> [Direction]
Recast the items from the line with "will tap(63, 28)." to the line with "click(x=66, y=55)" as a JSON list of strings, one string per line, leaving out blank lines.

> [Records supplied]
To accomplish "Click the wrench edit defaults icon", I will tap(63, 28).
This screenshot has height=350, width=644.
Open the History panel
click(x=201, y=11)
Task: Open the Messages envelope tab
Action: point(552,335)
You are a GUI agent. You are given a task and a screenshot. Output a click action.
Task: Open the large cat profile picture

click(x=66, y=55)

==

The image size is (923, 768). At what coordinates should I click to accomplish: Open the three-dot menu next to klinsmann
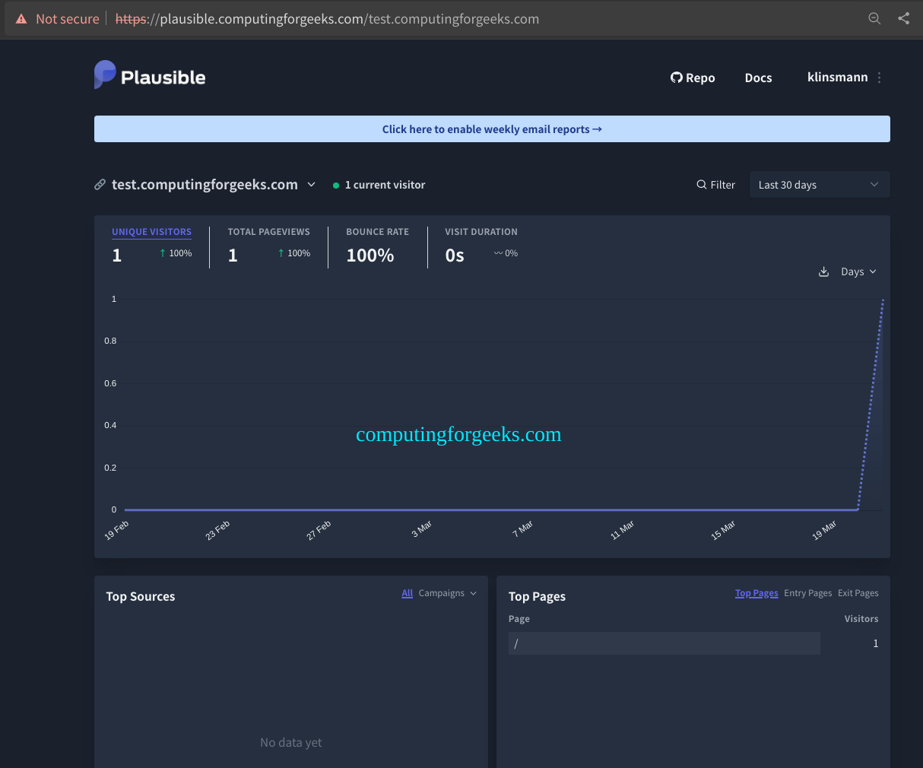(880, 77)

* * *

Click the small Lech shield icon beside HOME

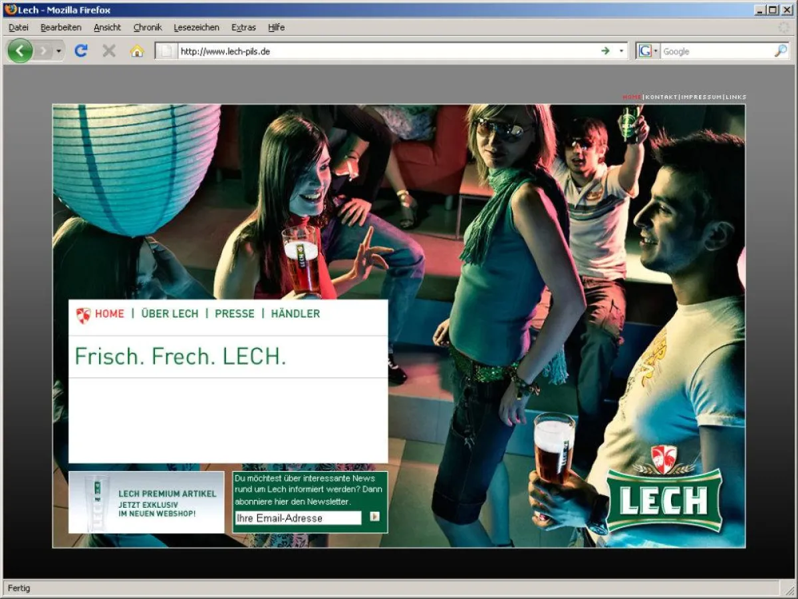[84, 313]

> [Final result]
[
  "To accomplish \"Click the wrench edit defaults icon\", I will tap(63, 28).",
  "This screenshot has height=350, width=644.",
  "Open the History panel",
  "click(x=201, y=11)",
  "Task: Open the Messages envelope tab",
  "Action: point(552,335)",
  "You are a GUI agent. You are given a task and a screenshot. Output a click action.",
  "Task: Open the large cat profile picture",
  "click(x=66, y=55)"
]